On X11, the host part of DISPLAY could be a remote server, and you would use your Ubuntu computer as a «graphical terminal» to access files and programs on that remote server (in which case your computer is the «server» which serves a keyboard, a mouse, and one or more display devices to «client» programs running on the remote . server). More commonly, the X11 (or Mir, or Wayland) server and the client programs (a desktop manager and various graphical clients such as a web browser, an email client, a calendar program, etc) all run on your computer. This is indicated by the «server» part of the DISPLAY value, which in the latter case is typically empty (which implies the default value, localhost ).

An X11 server may run one or more graphical sessions — for example, your console login and a remote VNC session could be running at the same time. In this case (if they are managed by the same X11 server instance) you have more than one «display» in X11 terms. In practice, one session (one login event and the desktop instance spawned from this) is one display in X11.

One such display can have one or more screens. Traditionally, this meant one monitor, though the original architecture had some unfortunate traits such as the inability to move a window from one screen to another. Add-ons like Xinerama and Xrandr further muddied the situation to the point where one screen often connects multiple monitors in various ways.
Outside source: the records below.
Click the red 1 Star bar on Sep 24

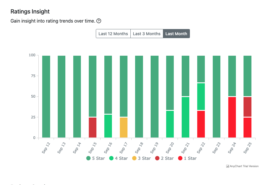click(232, 117)
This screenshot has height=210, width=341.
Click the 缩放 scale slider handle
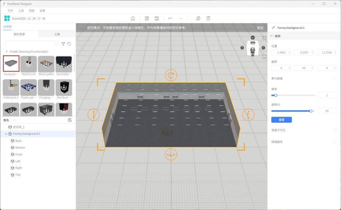point(276,95)
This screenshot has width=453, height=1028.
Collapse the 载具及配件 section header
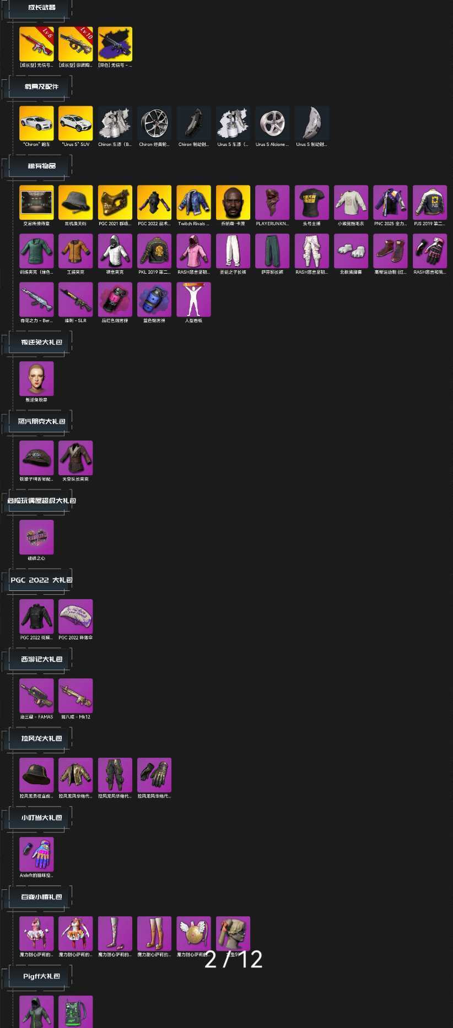pos(41,87)
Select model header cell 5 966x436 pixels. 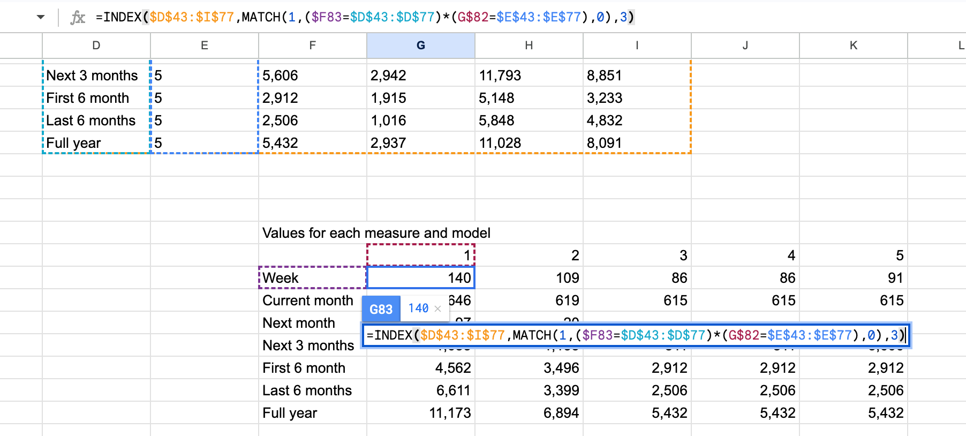pyautogui.click(x=853, y=255)
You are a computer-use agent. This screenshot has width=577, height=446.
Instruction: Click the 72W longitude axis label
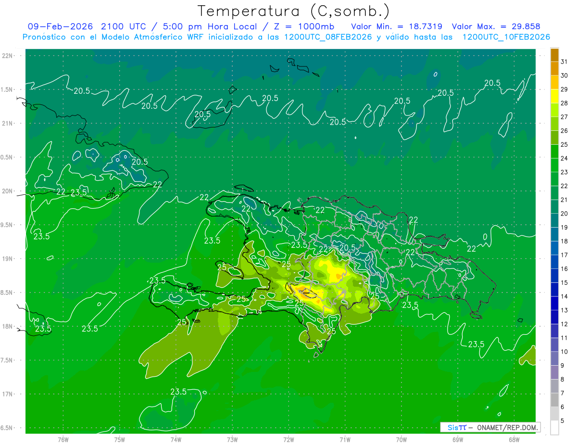click(x=289, y=439)
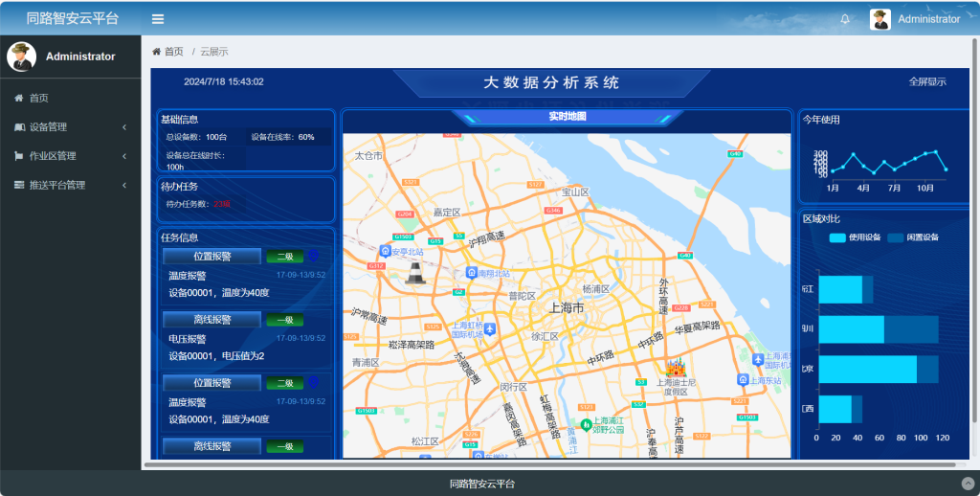Click the 实时地图 panel header
The image size is (980, 496).
(x=568, y=117)
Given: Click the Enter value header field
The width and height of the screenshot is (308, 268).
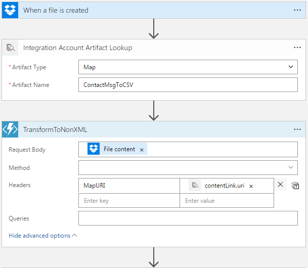Looking at the screenshot, I should click(227, 200).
If you have played with multiple-monitor systems, you have probably discovered that you can arrange monitors in various ways and end up with a rectangular area where your monitors display some parts of it and other parts are not assigned to any monitor. This is the «screen» that X11 creates, and if you have more than one display card, you can have multiple of these screens, each assigned to one or more monitors (or in theory, running without a monitor; Xvfb exploits this to allow you to run X11 without any monitors, simply mapping the GUI to a memory region for whatever purpose).